«Киллер Джо» в постановке Явора Гырдева
На программке подзаголовок – «Техас слезам не верит» (привет коллективному бессознательному принимающей стороны). Внутри – выдержка из философской статьи немецкого богослова и участника антинацистского сопротивления Дитриха Бонхеффера о глупости, которая опаснее и страшнее любого зла. Болгарский режиссер Явор Гырдев (фильм «Дзифт», спектакль «Метод Грёнхольма») в спектакле «Киллер Джо» ставит перед собой глобальные вопросы – что есть вина и катарсис для стремительно деградирующего человека.
Американский драматург Трейси Леттс (официант, мойщик посуды, актер, драматург, лауреат «Тони», премии Оливье, Пулитцеровской и Джефф) впервые предстал перед российской публикой, которая уже познакомилась с его адептами – Тарантино, братьями Коэнами и крайне востребованным сейчас на российской сцене Марином МакДонахом. «Киллер Джо» написан аж в 1991 году, хоть и кажется порой «младшим братом» макдонаховских скорбных духом ирландцев.

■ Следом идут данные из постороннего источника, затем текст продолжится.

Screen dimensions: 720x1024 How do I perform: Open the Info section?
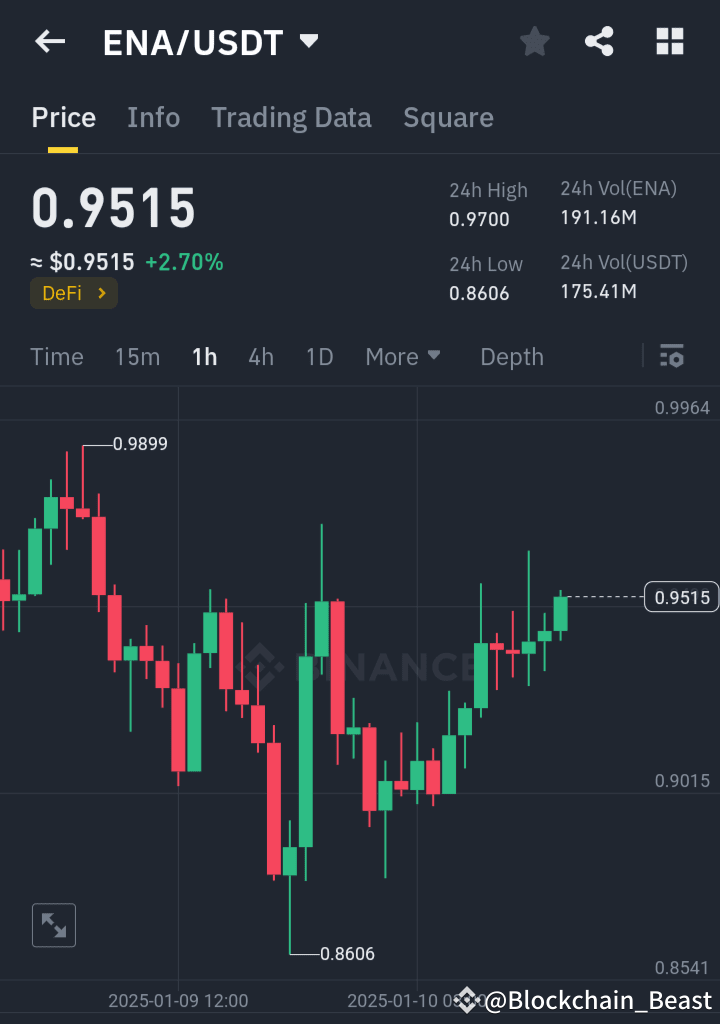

Кстати, именно Явор Гырдев познакомил некогда российских театралов с именем Мак-Донаха. Так что его новое появление на российской сцене продолжает линию некоего прозападного культуррегентства.
Давний коллега режиссера художник Никола Тороманов выстроил на сцене фургон в натуральную величину, у которого в прологе откидывается всамделишная «четвертая стена», точно приглашая публику заглянуть внутрь кинопавильона (или в пространство 3D – кому как нравится). Ибо режиссер сознательно скрещивает театральный реализм с духом киношного экшена, триллера и даже хоррора. Открытий такой «коктейль» особых не делает, но бодрит, как настоящий энергетик.
Фургон-трейлер, набитый случайной дешевкой, стал постоянным домом для семьи с самой распространенной английской фамилией. Надувной диван, автомобильное кресло, раскладные стульчики, фастфуд в картонках вместо тарелок, биотуалет, которым не преминул воспользоваться пасынок, только что прикрикнувший на полураздетую мачеху...
Жизнь свелась к основным инстинктам, мышление – к спонтанным импульсам (тот, кто способен продумать на ход вперед, кажется невозможным интеллектуалом), потребности стали простейшими. Смиты – отец-тряпка (Андрей Фомин), его вторая жена-потаскуха (Елена Морозова), сын-придурок (Александр Новин) и дочка-лунатик (Юлия Пересильд) – затеяли семейное предприятие: заказать маму-алкоголичку, недавно застраховавшую свою жизнь. «Креатив» принадлежал второму мужу мамы, который, видимо, был гораздо лучше осведомлен, кто будет истинным выгодоприобретателем (именно так на юридическом квазиязыке называется получатель страховки). Для осуществления затеянного нанимается некий киллер Джо Купер (Виталий Хаев).
Для экономии сил, средств и мозговых усилий в свободное от киллерства время он работает полицейским (или наоборот). Дурную услугу создателям спектакля это сообщение не окажет, так как все карты выложены заранее, и вот этими краплеными открытыми картами здесь играют в подкидного. Интриги, загадки, неожиданные сюжетные ходы – эти глупости вы оставьте старинному искусству. Мы с вами наблюдаем сцены из жизни насекомых: кто кого пожрет быстрее.
Фомин и Новин играют ровно то, что предложено им драматургом: тряпку-отца и сына, не в пример отцу наделенного жизненной энергией и даже каким-никаким идеалом (освободить свою жизнь от губительных зависимостей и даже спасти сестру-дурочку, которую он только что использовал в грязной игре, подложив ее копу в качестве залога). Вот вам доказательство: наличие идеала при отсутствии мозгов – страшная штука. Елена Морозова скользит по грани между слишком заземленной, расчетливой потаскушкой и загадочной незнакомкой: это сочетание несочетаемого всегда вызывает в ней интерес. Точнее всего вкус к жанру «почерневшей от страха комедии» чувствуют Юлия Пересильд (ее героиня – нежная бестия, ласковая идиотка, совершенно потерявшая все системы координат, возвращает себе чувство реальности, паля из пистолета в своих родных) и Виталий Хаев, сыгравший помимо всех киношных цитат воландову горечь о человеческой природе.
Но сам режиссер, умно рассуждающий – то ли хитрый жанр ускользнул из его рук, то ли реальных прототипов у Смитов стало так много, что смеяться над ними расхотелось.